_Aim:_ Reproduce word for word the records from the line containing "Open a file with the folder icon" through the end of the records, leaving the pictures out of your answer.

_Data provided:_

::::

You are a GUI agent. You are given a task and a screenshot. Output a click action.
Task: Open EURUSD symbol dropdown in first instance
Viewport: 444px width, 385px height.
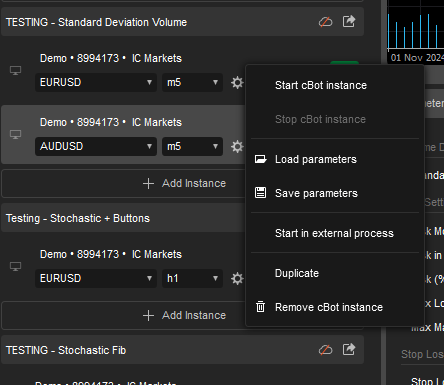[x=96, y=82]
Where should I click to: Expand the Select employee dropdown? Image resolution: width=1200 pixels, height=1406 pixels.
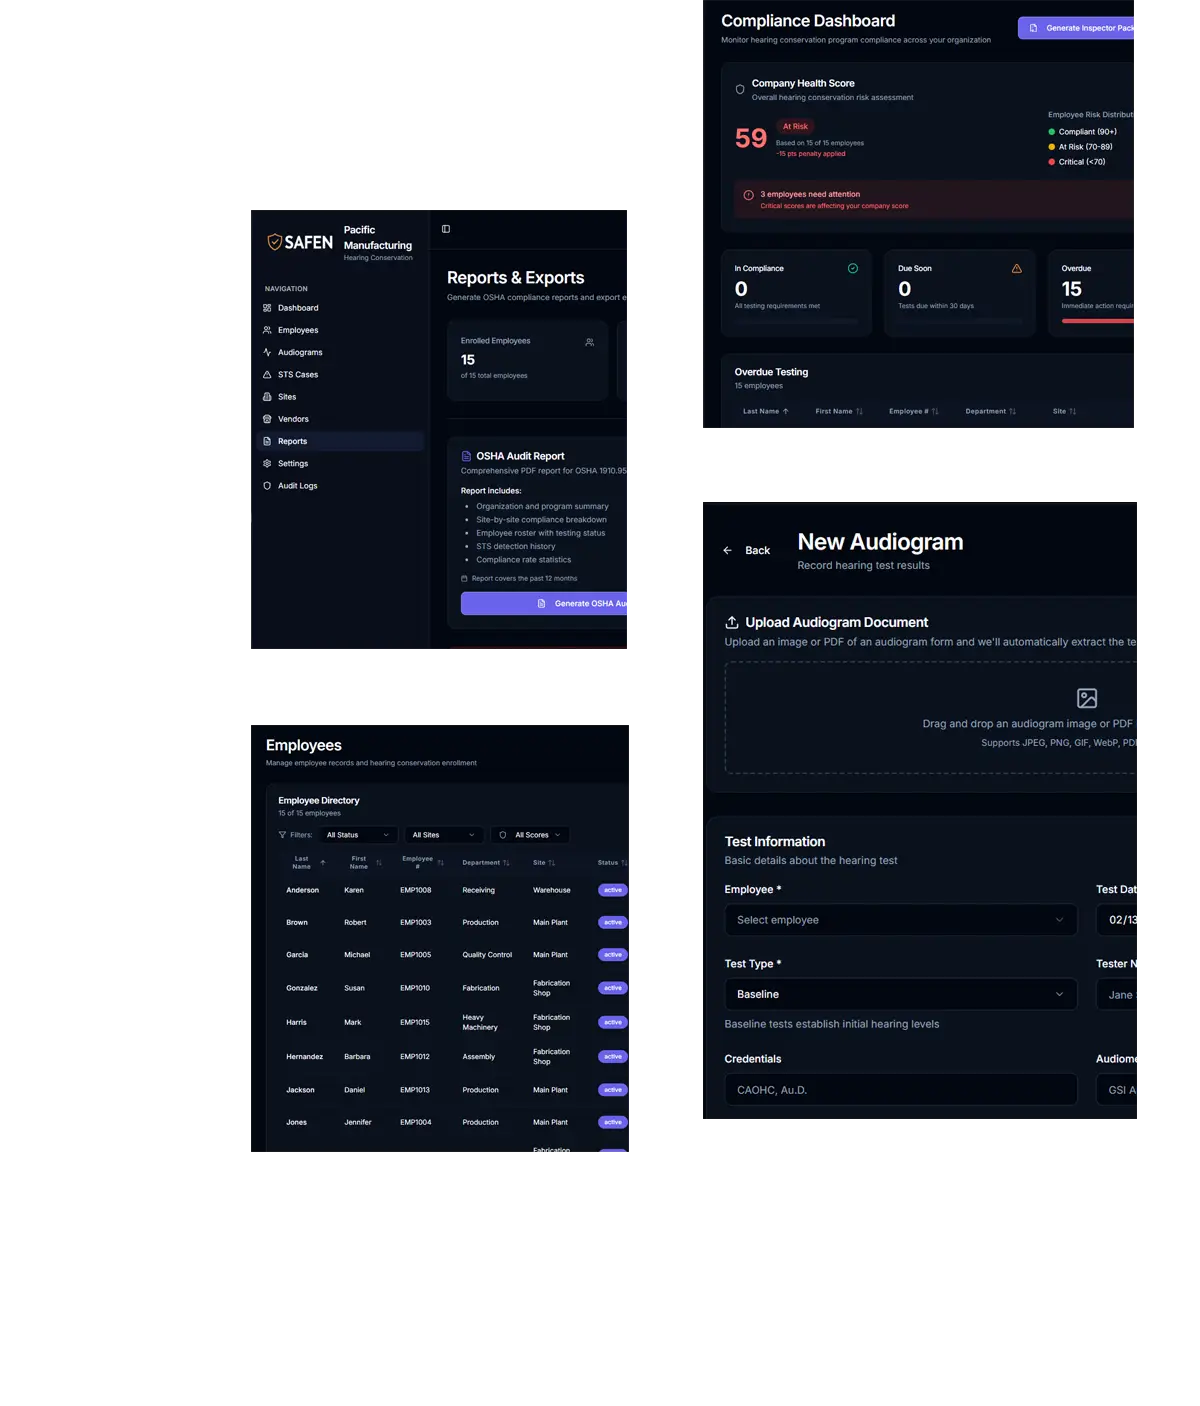point(900,920)
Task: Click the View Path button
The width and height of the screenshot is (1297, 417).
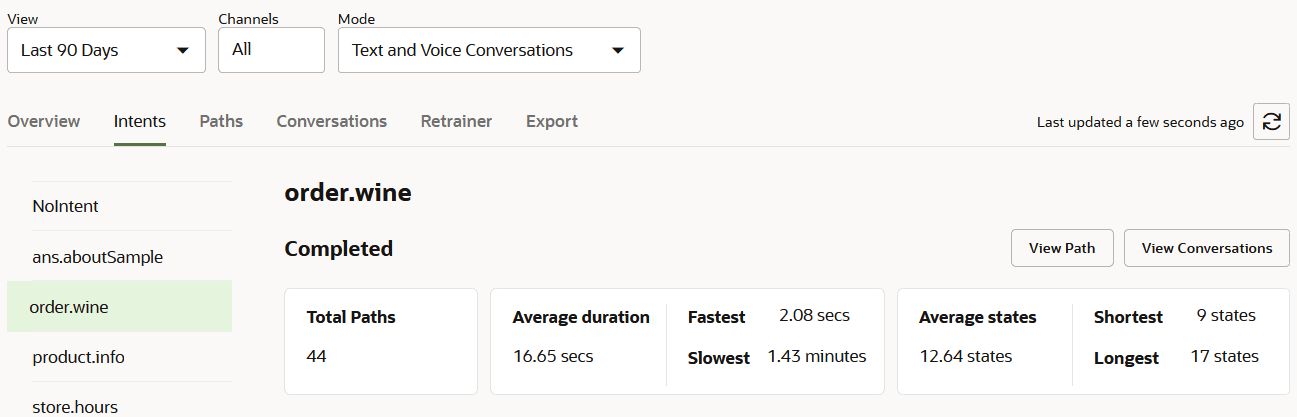Action: coord(1062,248)

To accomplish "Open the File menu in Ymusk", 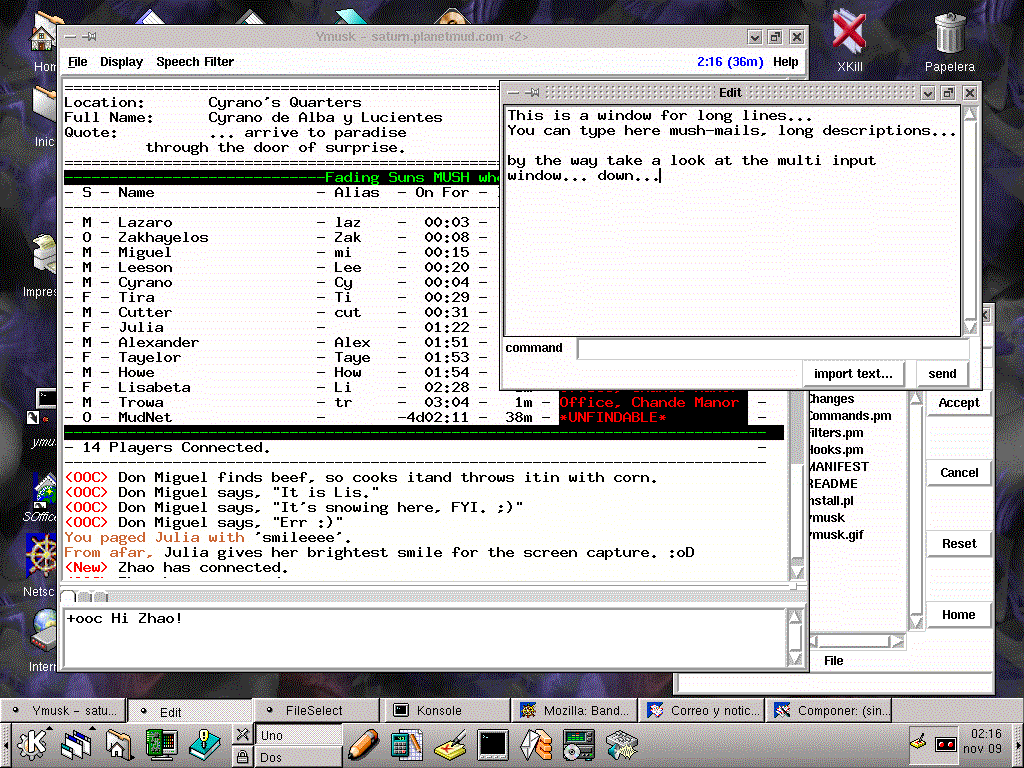I will pyautogui.click(x=77, y=62).
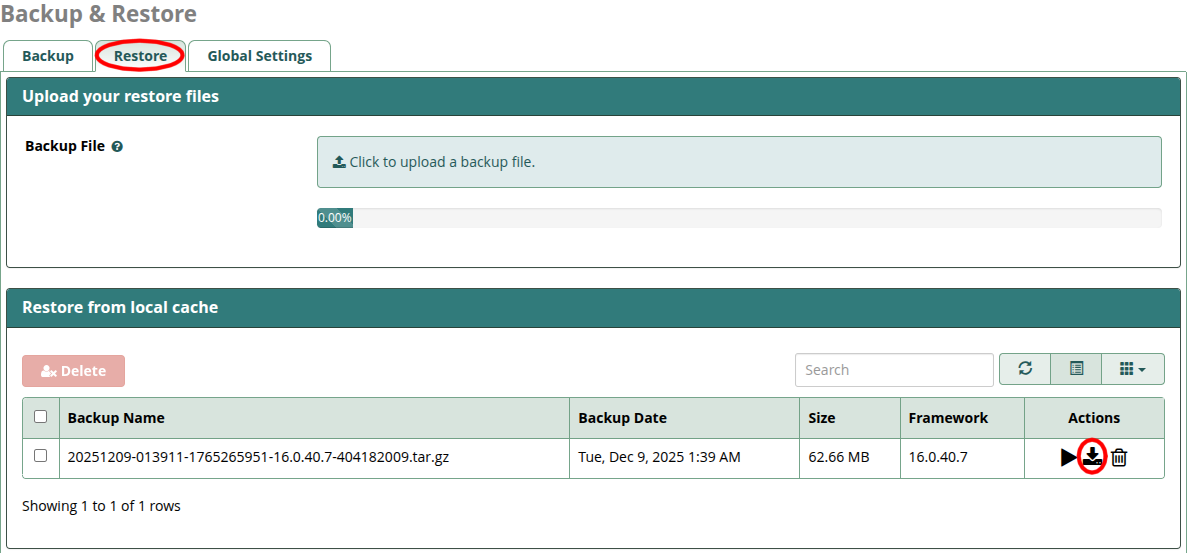Sort table by Size column header
The image size is (1190, 553).
821,418
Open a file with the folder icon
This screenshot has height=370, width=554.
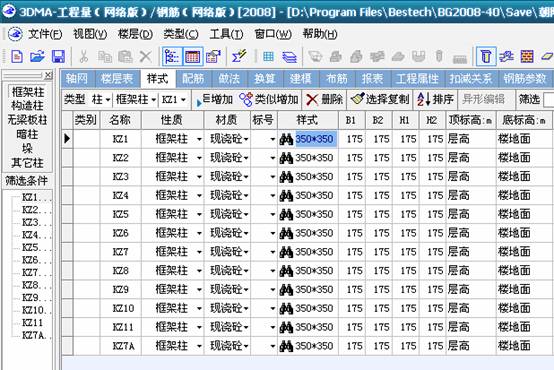(37, 57)
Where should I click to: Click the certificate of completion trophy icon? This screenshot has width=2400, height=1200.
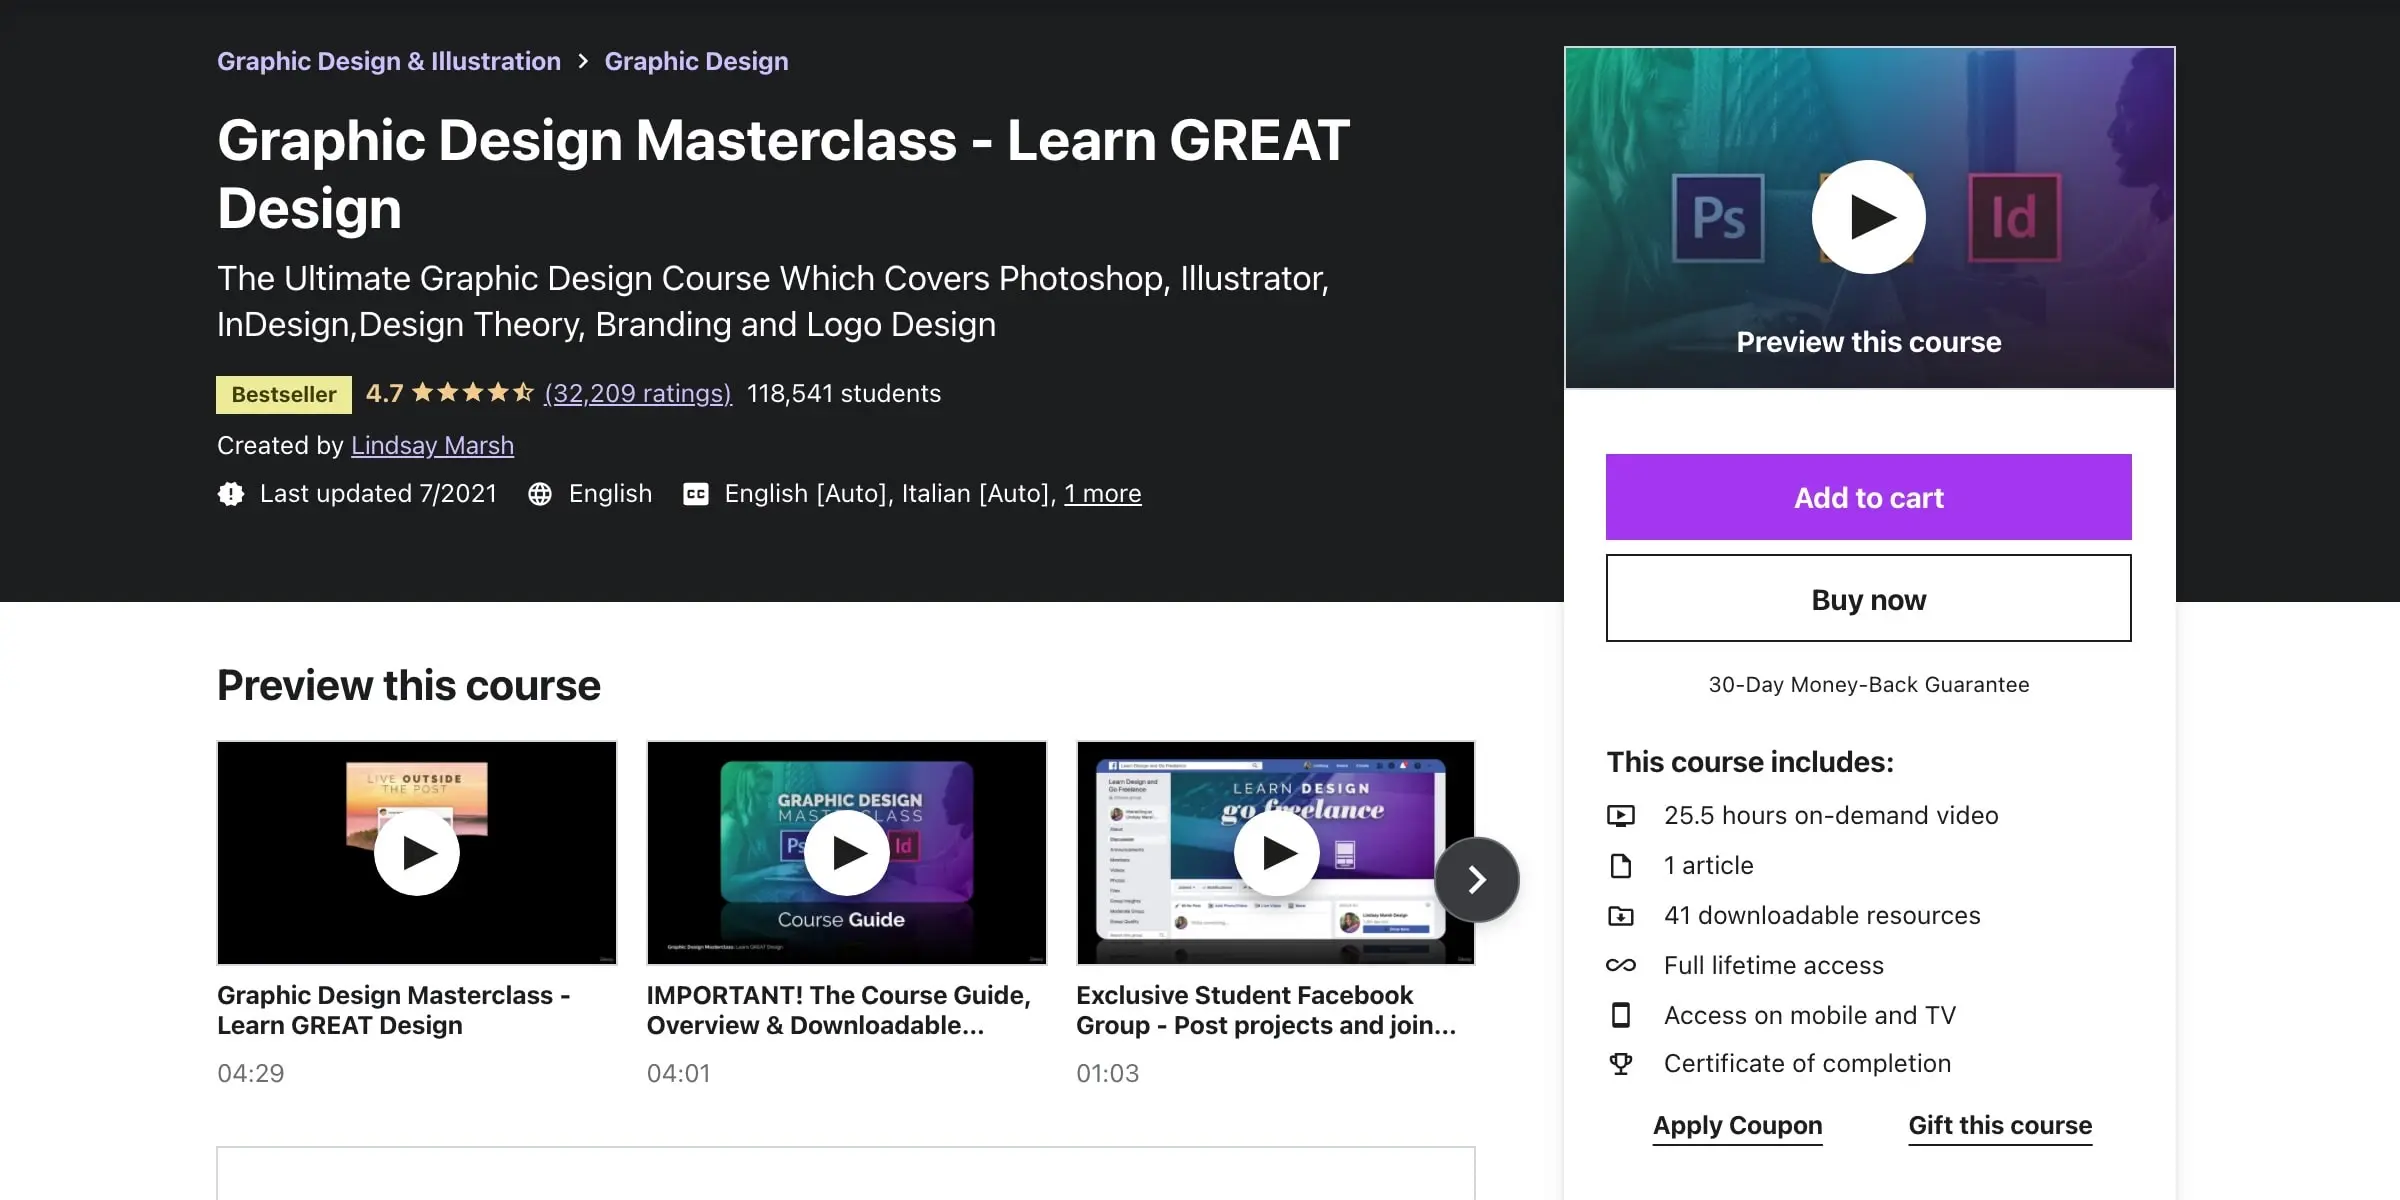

::::

_Written answer:_
Open a file with the folder icon
This screenshot has height=370, width=554.
(37, 57)
Where should I click to: Click the certificate of completion trophy icon? This screenshot has width=2400, height=1200.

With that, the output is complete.